Stand: EL 134 – ET: 06/2023

§ 52 Abs 2 AO enthält eine im Prinzip abschließende Aufzählung der gemeinnützigen Zwecke. Diese Aufzählung ist jedoch nicht isoliert zu betrachten; hinzukommen muss stets, dass die Tätigkeit darauf gerichtet ist, die Allgemeinheit auf materiellem, geistigem oder sittlichem Gebiet selbstlos zu fördern. Die Förderung von Zwecken, die hinsichtlich der Merkmale, die ihre steuerrechtliche Förderung rechtfertigen, mit den in § 52 Abs 2 AO genannten Zwecken identisch sind, ist gemeinnützig.
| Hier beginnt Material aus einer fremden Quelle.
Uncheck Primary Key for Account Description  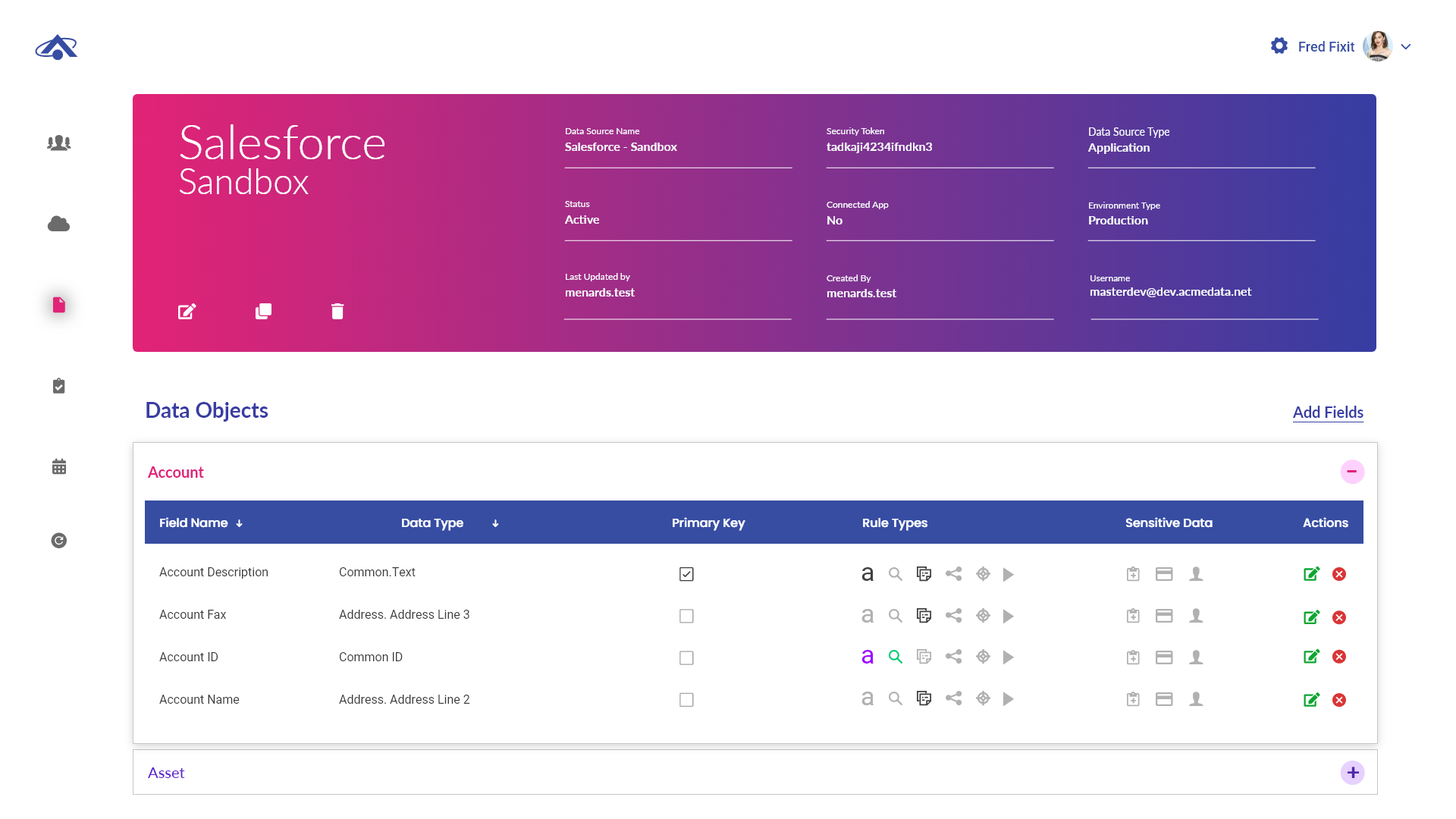coord(686,574)
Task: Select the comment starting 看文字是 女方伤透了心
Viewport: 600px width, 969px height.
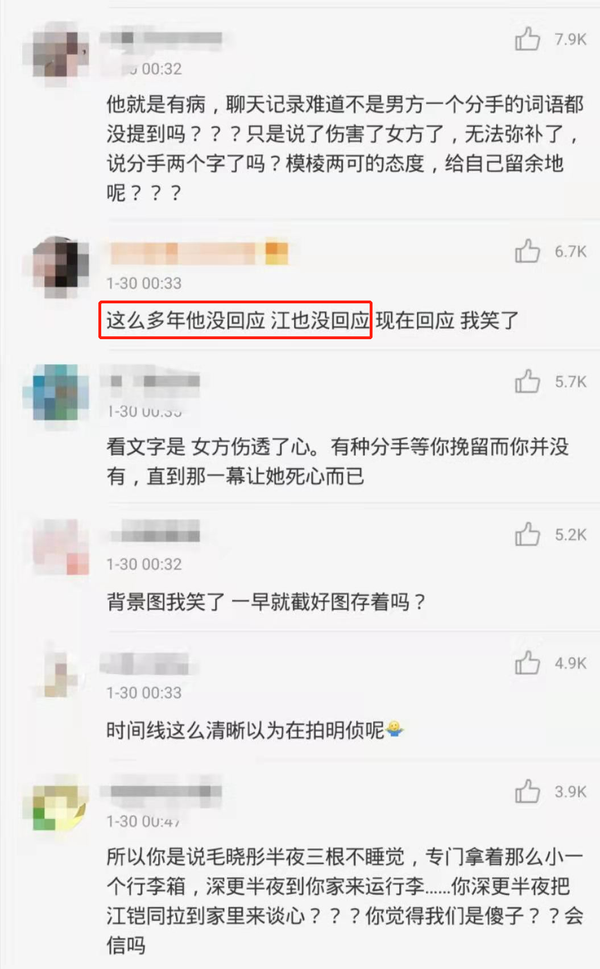Action: [337, 461]
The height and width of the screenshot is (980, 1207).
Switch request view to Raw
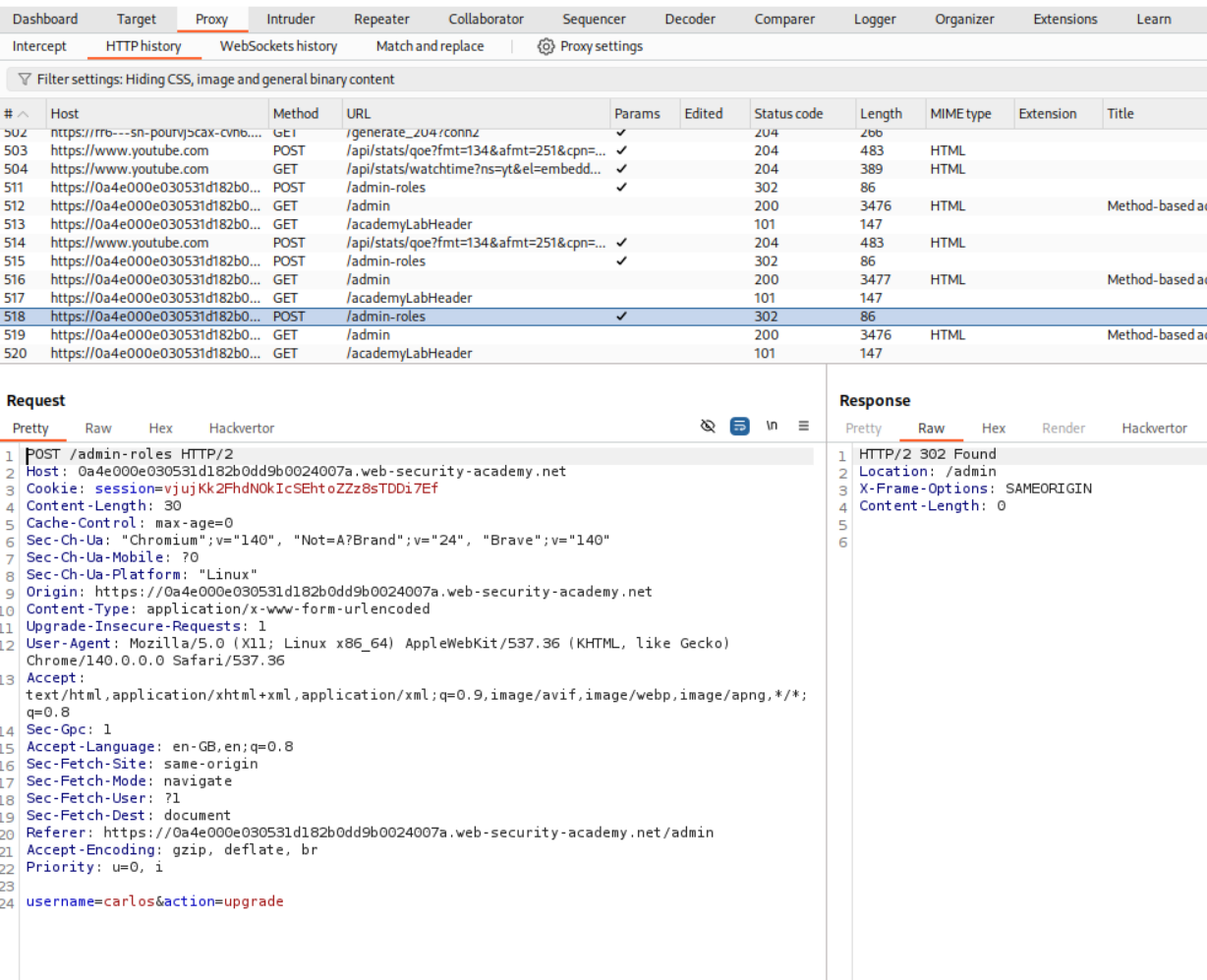tap(98, 429)
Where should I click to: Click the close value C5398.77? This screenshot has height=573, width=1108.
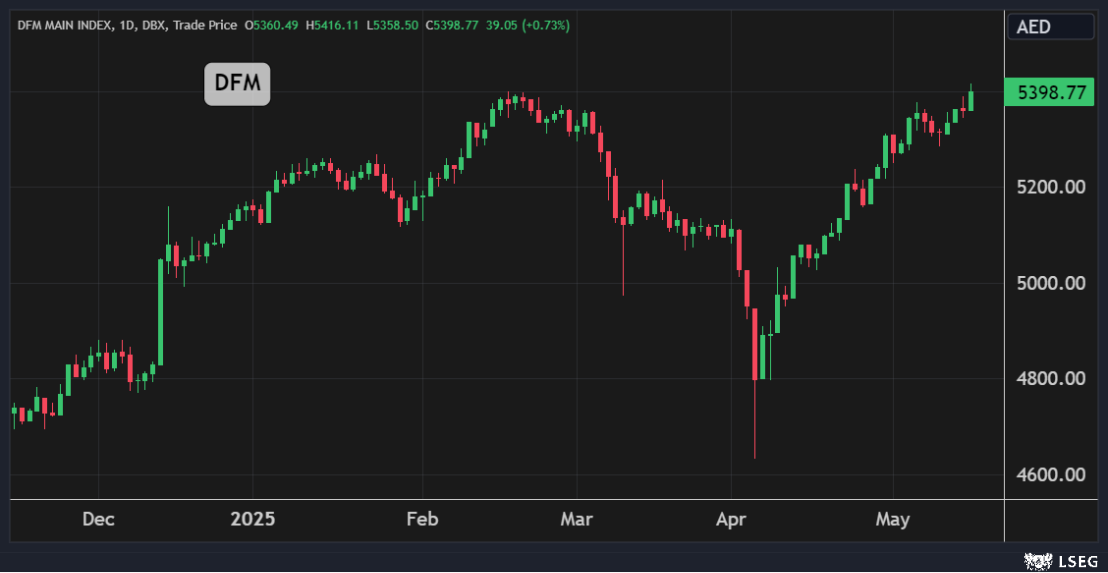[x=453, y=25]
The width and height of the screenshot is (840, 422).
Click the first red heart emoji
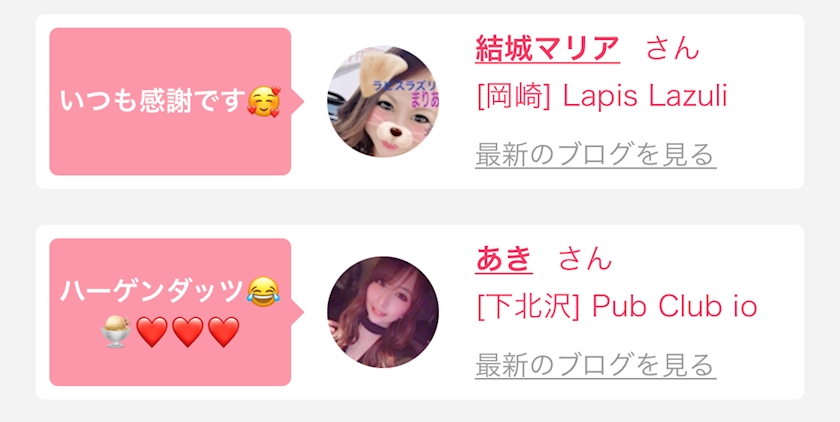tap(152, 332)
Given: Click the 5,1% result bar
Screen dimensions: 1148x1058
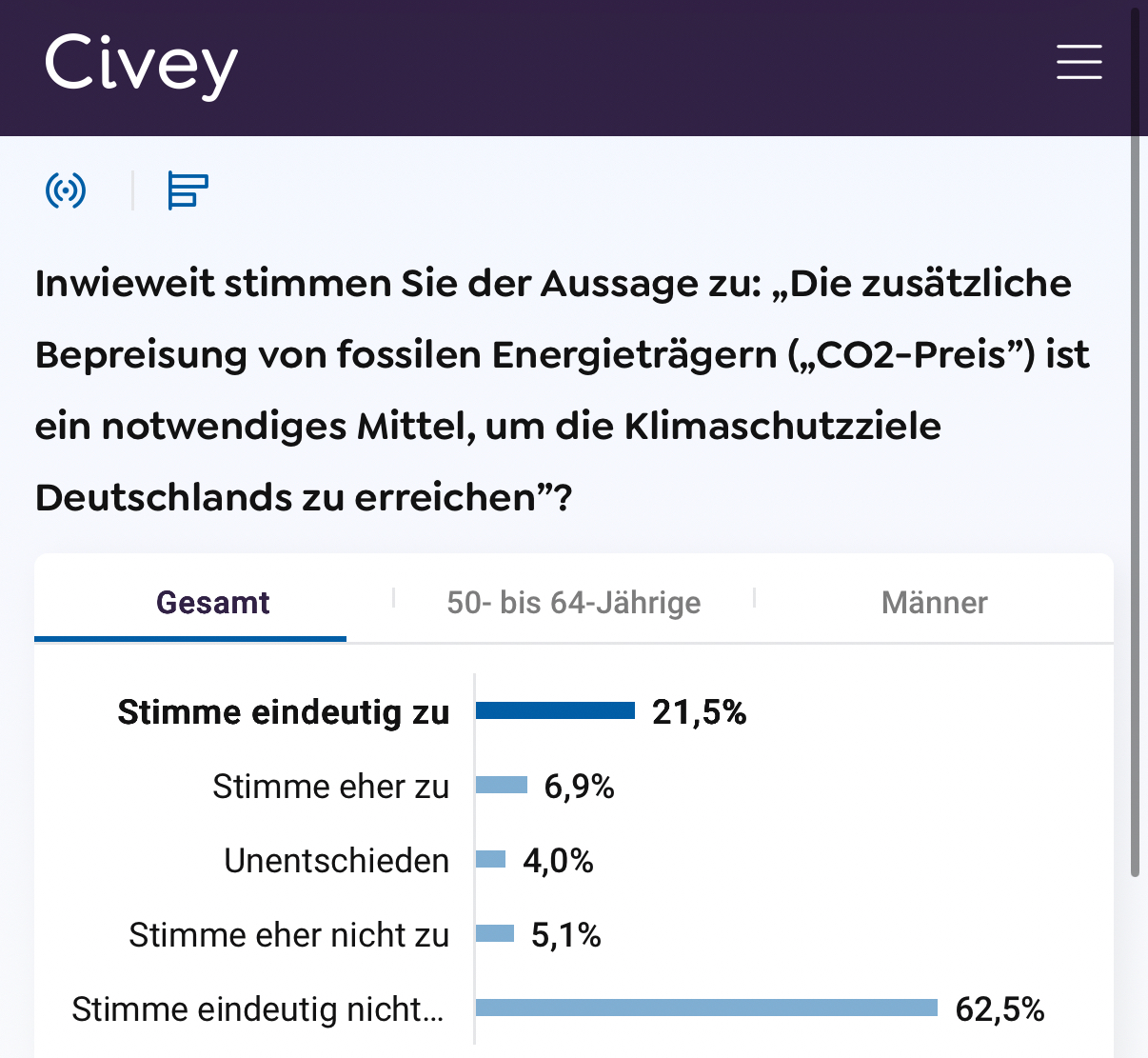Looking at the screenshot, I should pyautogui.click(x=495, y=933).
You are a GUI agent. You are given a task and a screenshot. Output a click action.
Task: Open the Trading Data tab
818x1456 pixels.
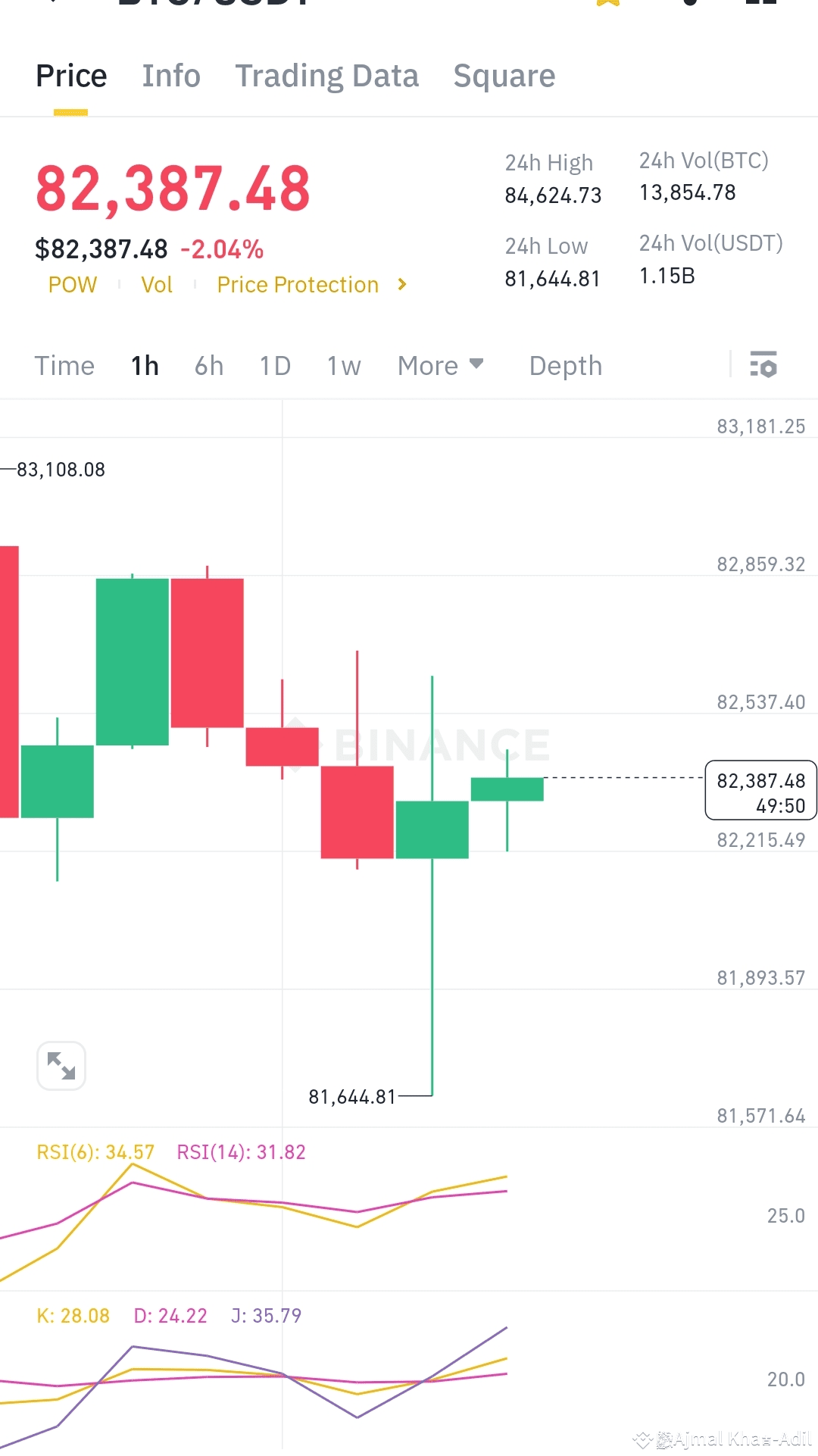point(326,76)
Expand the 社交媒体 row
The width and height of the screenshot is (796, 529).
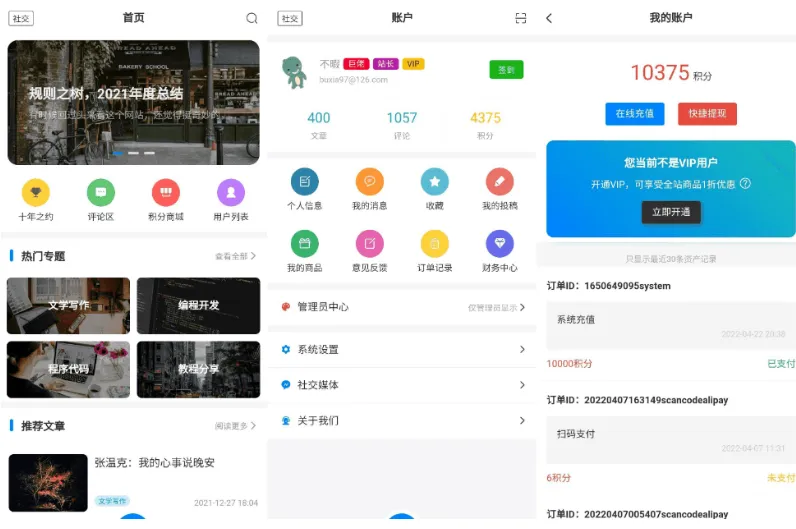click(401, 385)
Als identisch und damit gemeinnützig anerkannt wurden (noch nach der Rechtslage bis 2006; uE weiter anzuwenden): die Förderung des Baus und Betriebs von Schiffs-, Auto-, Eisenbahn- und Drachenflugmodellen (Modellflug) sowie des CB-Funkens (Amateurfunken). Als Folge der Umstellung (ab 2007) auf einen abgeschlossenen Katalog der gemeinnützigen (und zugleich spendenberechtigten) Zwecke reicht es aber nicht aus, dass die Betätigung einem der in § 52 AO genannten Zwecke lediglich ähnlich ist.

Nicht gemeinnützig ist zB die Förderung des Amateurfilmens und -fotografierens, des Kochens, von Brett- und Kartenspielen wie zB Skat, und das Sammeln von Gegenständen wie zB von Briefmarken, Münzen, Autogrammen sowie die Tätigkeit von Touristik-, Sauna-, Geselligkeits-, Kosmetik- und Oldtimer-Vereinen. Zur Behandlung weiterer Zwecke vgl AEAO zu § 52 AO. Auf berechtigte Ablehnung stoßen aber auch andere bisher als gemeinnützig anerkannte Zwecke; im Einzelnen vgl T/K/Seer zu § 52 AO Rz 59ff.

 

Rz. 31

Stand: EL 134 – ET: 06/2023

Ist ein von der Körperschaft verfolgter Zweck nicht in der Aufzählung in § 52 Abs 2 Satz 1 AO enthalten, wird aber die Allgemeinheit auf materiellem, geistigem oder sittlichem Gebiet entsprechend selbstlos gefördert, kann dieser Zweck für gemeinnützig erklärt werden (§ 52 Abs 2 Satz 2 AO). Dies soll den Obersten Finanzbehörden die Gelegenheit geben, auf sich ändernde gesellschaftliche Verhältnisse zu reagieren. Die antragstellenden Körperschaften sollen nicht erst auf eine Gesetzesänderung warten müssen, bevor ihre Tätigkeit als ...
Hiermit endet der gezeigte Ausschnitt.